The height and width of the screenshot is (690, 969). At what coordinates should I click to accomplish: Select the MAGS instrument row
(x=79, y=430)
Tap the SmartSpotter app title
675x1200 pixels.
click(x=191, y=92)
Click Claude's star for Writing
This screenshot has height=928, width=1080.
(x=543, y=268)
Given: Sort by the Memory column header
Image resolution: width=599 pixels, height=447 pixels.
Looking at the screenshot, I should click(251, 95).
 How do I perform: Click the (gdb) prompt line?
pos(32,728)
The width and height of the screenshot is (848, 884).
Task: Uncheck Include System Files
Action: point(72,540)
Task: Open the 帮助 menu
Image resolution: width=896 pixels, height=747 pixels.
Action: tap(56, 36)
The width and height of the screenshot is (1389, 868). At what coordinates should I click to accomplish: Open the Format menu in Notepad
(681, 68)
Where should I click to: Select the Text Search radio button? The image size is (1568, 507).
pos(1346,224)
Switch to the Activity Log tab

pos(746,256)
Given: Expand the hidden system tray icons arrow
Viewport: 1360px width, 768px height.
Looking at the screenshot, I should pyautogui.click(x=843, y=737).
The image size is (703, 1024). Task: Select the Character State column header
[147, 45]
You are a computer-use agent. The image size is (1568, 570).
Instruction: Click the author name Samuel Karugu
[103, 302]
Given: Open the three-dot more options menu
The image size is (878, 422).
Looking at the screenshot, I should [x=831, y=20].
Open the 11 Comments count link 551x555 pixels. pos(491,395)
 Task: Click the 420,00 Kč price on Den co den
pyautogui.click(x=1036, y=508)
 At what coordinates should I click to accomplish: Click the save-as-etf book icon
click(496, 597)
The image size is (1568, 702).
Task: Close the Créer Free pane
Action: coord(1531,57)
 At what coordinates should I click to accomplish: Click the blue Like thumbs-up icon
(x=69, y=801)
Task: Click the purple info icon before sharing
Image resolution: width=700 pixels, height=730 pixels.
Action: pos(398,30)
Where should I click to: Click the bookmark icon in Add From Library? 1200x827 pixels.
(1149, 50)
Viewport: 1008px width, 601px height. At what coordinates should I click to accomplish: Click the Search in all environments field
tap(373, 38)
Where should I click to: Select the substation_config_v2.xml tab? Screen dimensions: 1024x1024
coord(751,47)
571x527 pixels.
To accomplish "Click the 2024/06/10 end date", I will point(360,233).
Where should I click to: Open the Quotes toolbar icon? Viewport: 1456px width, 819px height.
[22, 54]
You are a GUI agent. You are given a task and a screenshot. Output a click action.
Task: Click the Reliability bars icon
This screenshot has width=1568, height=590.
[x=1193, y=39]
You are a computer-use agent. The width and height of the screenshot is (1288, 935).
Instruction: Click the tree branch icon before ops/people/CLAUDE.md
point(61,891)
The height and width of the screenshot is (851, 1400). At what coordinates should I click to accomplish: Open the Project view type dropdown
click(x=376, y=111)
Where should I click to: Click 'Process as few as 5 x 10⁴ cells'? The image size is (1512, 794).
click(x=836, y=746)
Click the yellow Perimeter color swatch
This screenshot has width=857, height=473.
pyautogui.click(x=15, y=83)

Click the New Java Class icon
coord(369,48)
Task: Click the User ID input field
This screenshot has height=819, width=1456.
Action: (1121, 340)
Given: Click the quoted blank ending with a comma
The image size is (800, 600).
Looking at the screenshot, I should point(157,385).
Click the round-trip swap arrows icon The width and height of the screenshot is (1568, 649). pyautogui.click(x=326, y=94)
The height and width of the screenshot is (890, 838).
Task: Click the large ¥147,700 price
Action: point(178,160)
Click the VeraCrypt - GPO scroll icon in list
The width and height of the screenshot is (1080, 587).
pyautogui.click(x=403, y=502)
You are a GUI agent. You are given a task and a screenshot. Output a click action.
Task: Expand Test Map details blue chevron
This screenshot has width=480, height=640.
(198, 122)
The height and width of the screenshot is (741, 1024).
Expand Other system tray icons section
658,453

☆ ☆ ☆

Would you reproduce the material above in full, exactly as given?

### [Response to the exercise]
The height and width of the screenshot is (690, 969). At what coordinates should I click to accomplish: Select the MAGS instrument row
(x=79, y=430)
Tap the SmartSpotter app title
675x1200 pixels.
click(x=191, y=92)
Click Claude's star for Writing
This screenshot has height=928, width=1080.
(x=543, y=268)
Given: Sort by the Memory column header
Image resolution: width=599 pixels, height=447 pixels.
Looking at the screenshot, I should click(251, 95).
 How do I perform: Click the (gdb) prompt line?
pos(32,728)
The width and height of the screenshot is (848, 884).
Task: Uncheck Include System Files
Action: point(72,540)
Task: Open the 帮助 menu
Image resolution: width=896 pixels, height=747 pixels.
Action: tap(56, 36)
The width and height of the screenshot is (1389, 868). At what coordinates should I click to accomplish: Open the Format menu in Notepad
(681, 68)
Where should I click to: Select the Text Search radio button? The image size is (1568, 507).
pos(1346,224)
Switch to the Activity Log tab

pos(746,256)
Given: Expand the hidden system tray icons arrow
Viewport: 1360px width, 768px height.
Looking at the screenshot, I should pyautogui.click(x=843, y=737).
The image size is (703, 1024). Task: Select the Character State column header
[147, 45]
You are a computer-use agent. The image size is (1568, 570).
Instruction: Click the author name Samuel Karugu
[103, 302]
Given: Open the three-dot more options menu
The image size is (878, 422).
Looking at the screenshot, I should [x=831, y=20].
Open the 11 Comments count link 551x555 pixels. pos(491,395)
 Task: Click the 420,00 Kč price on Den co den
pyautogui.click(x=1036, y=508)
 At what coordinates should I click to accomplish: Click the save-as-etf book icon
click(496, 597)
The image size is (1568, 702).
Task: Close the Créer Free pane
Action: coord(1531,57)
 At what coordinates should I click to accomplish: Click the blue Like thumbs-up icon
(x=69, y=801)
Task: Click the purple info icon before sharing
Image resolution: width=700 pixels, height=730 pixels.
Action: pos(398,30)
Where should I click to: Click the bookmark icon in Add From Library? 1200x827 pixels.
(1149, 50)
Viewport: 1008px width, 601px height. At what coordinates should I click to accomplish: Click the Search in all environments field
tap(373, 38)
Where should I click to: Select the substation_config_v2.xml tab? Screen dimensions: 1024x1024
coord(751,47)
571x527 pixels.
To accomplish "Click the 2024/06/10 end date", I will point(360,233).
Where should I click to: Open the Quotes toolbar icon? Viewport: 1456px width, 819px height.
[22, 54]
You are a GUI agent. You are given a task and a screenshot. Output a click action.
Task: Click the Reliability bars icon
This screenshot has width=1568, height=590.
[x=1193, y=39]
You are a computer-use agent. The width and height of the screenshot is (1288, 935).
Instruction: Click the tree branch icon before ops/people/CLAUDE.md
point(61,891)
The height and width of the screenshot is (851, 1400). At what coordinates should I click to accomplish: Open the Project view type dropdown
click(x=376, y=111)
Where should I click to: Click 'Process as few as 5 x 10⁴ cells'? The image size is (1512, 794).
click(x=836, y=746)
Click the yellow Perimeter color swatch
This screenshot has width=857, height=473.
pyautogui.click(x=15, y=83)

Click the New Java Class icon
coord(369,48)
Task: Click the User ID input field
This screenshot has height=819, width=1456.
Action: (1121, 340)
Given: Click the quoted blank ending with a comma
The image size is (800, 600).
Looking at the screenshot, I should point(157,385).
Click the round-trip swap arrows icon The width and height of the screenshot is (1568, 649). pyautogui.click(x=326, y=94)
The height and width of the screenshot is (890, 838).
Task: Click the large ¥147,700 price
Action: point(178,160)
Click the VeraCrypt - GPO scroll icon in list
The width and height of the screenshot is (1080, 587).
pyautogui.click(x=403, y=502)
You are a GUI agent. You are given a task and a screenshot. Output a click action.
Task: Expand Test Map details blue chevron
This screenshot has width=480, height=640.
(198, 122)
The height and width of the screenshot is (741, 1024).
Expand Other system tray icons section
658,453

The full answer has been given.